I have been there. I was pregnant, along with my 4 best friends. We were due in Jan, Feb, March & April. I miscarried. And I'm glad that none of them had that attitude with me. They were sensitive towards me. Over time, I withdrew because, as it turns out, I was never to be pregnant again. Imp, the pain your friend is feeling must be extremely deep for her to ask you to not post about your pregnancy. And she must really appreciate your friendship, because she did not just unfriend you.

 

That being said, yes, it was an inappropriate request, but one made, probably because of a deeply broken heart, and as such, should be handled with care. She trusted Imp with a deep hurt, and for imp to respond like some have suggested would be a slap in the face. I think, imp, that you should explain to her that you appreciate how terribly painful it is for her to read about other people's pregnancies and happy families. (understand, it's not about YOU, specifically. it's about her heartache and not having a happy family, and being able to have more kids. And when you are in a specific situation, EVERYBODY around you seems to be having babies and living the happy happy joy joy life).
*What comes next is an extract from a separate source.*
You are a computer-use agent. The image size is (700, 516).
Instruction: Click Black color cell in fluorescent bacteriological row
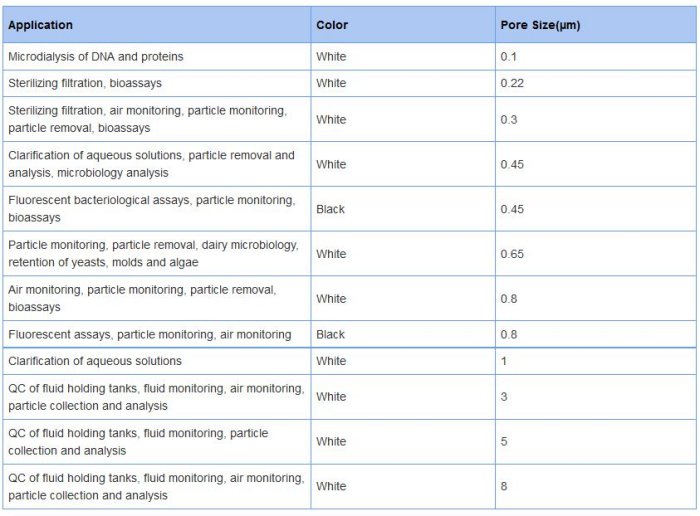331,209
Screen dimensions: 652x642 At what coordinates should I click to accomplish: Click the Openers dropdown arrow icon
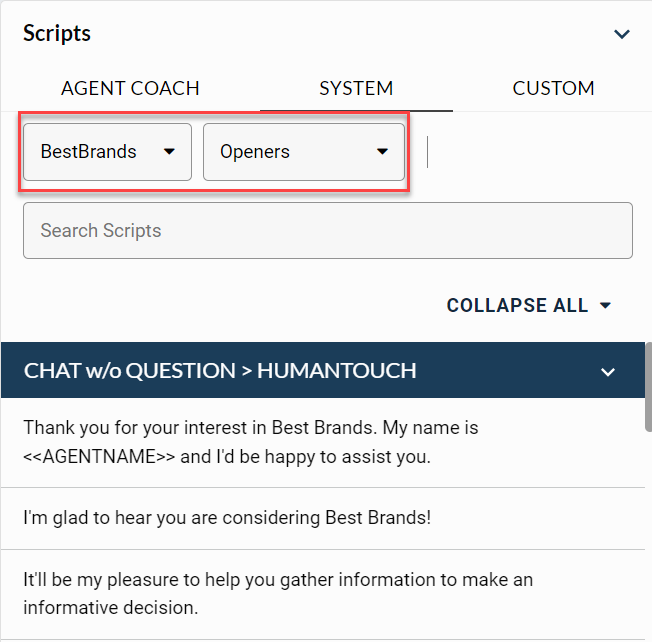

Kindly explain that you have a lot of family from out of town, and this is the only way you can keep them ALL informed about your status. Let her know that if she wants to unfriend you for a period of time, that's fine, you understand completely. Also, explain to her that you have no hard feelings if she chooses to do that, or to block your posts. And tell her that you will try to make it that certain posts do not show up on her page, but that you're not sure how, and might not be able to get it to work.

 

:iagree: BTDT :(

 

Although, yeah, I think her note was kind of overboard, sometimes emotional pain can make us irrational and hypersensitive.

 

I think the lack of compassion and "tough luck, suck it up" attitude shown in this thread (not by you, Imp) is even more selfish, when the solution is so simple: change your privacy settings so she can't see your posts. To the left of the POST button is the word custom with a little gear icon. Click on that and you can set it so she can't see your posts.

 

Imp, PLEASE be the bigger person. Yes, her request was pushy. But, she's HURTING. Please don't kick her while she's down.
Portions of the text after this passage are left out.